World Bank Forecasts 10 Percent Slump in Myanmar’s Growth

By The Irrawaddy 26 March 2021

Myanmar’s economic growth is set to shrink by 10 percent this financial year as military rule hammers one of the region’s fastest-growing economies, according to the World Bank.

In December the global financial institution forecast that Myanmar’s economy would start to recover from COVID-19 by this month.

The World Bank said Myanmar has been heavily affected by protests, strikes, military action, reductions in mobility and disruption to public services, like banking, logistics and internet access.

Myanmar has seen daily protests against the military regime, the coup leaders have restricted internet access, including a shutdown of mobile internet to blackout brutal violence against peaceful protesters across the country. The internet shutdowns affect businesses and consumers, which rely on online access for payments, consumer access and delivery.

Since early February, only military-controlled banks have operated with almost all private banks shutting down as staff participate in the civil disobedience movement, refusing to work under the regime.

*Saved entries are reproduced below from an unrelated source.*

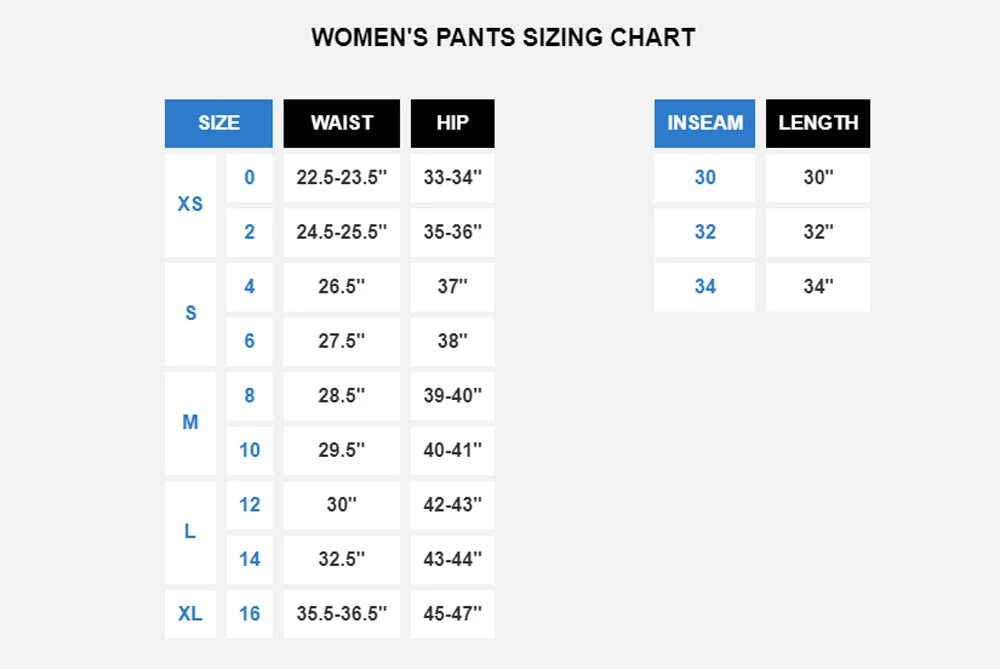Select inseam value 34 in blue
Viewport: 1000px width, 669px height.
click(x=705, y=287)
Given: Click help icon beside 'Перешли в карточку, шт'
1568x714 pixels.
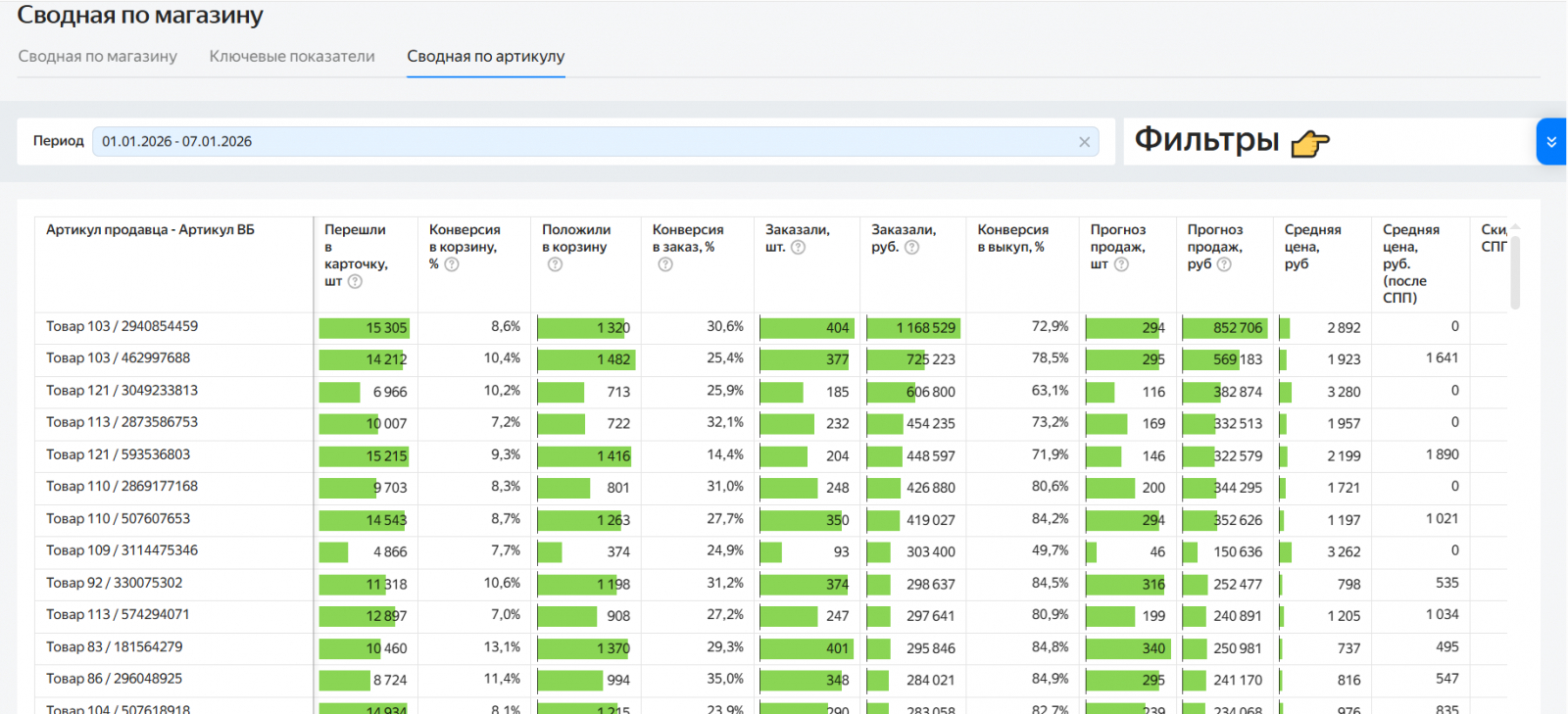Looking at the screenshot, I should 355,282.
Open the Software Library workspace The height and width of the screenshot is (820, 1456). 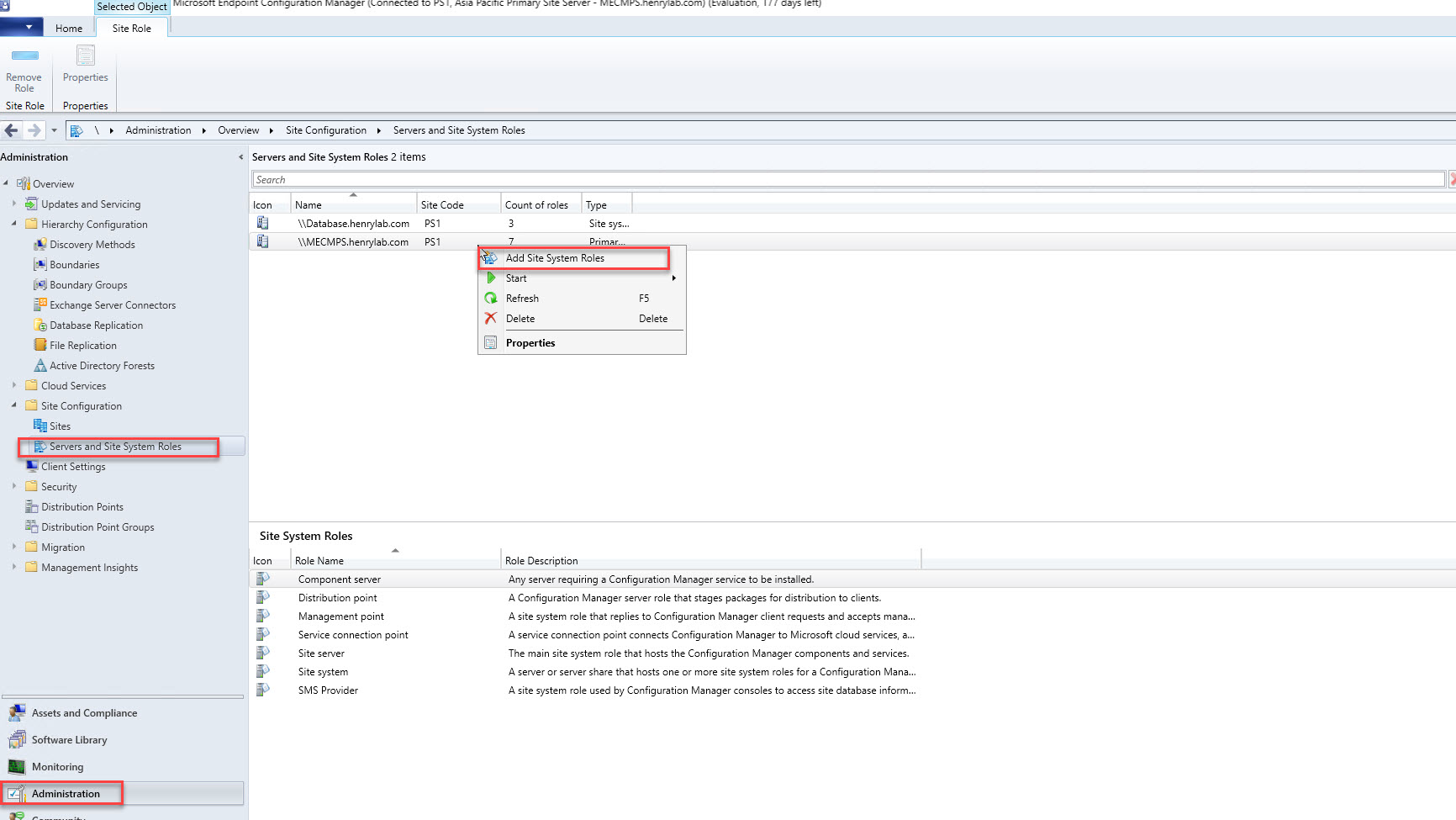point(69,740)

Myanmar’s financial sector mainly relies on private bank transactions, meaning most economic activity and almost all international maritime trade has ceased.

The World Bank forecast in December that Myanmar’s 2 percent growth for the 2020-21 financial year, which ends on Sept. 30. Despite COVID-19, the medium-term outlook was positive with growth estimated to recover to 7 percent due to public investment, a resurgence in manufacturing and productivity gains associated with the adoption of digital technology.

Following the coup, the bank expressed grave concerns, saying military rule was a major setback to the country’s democratic transition and economic development.

The World Bank also put funding for its projects on hold.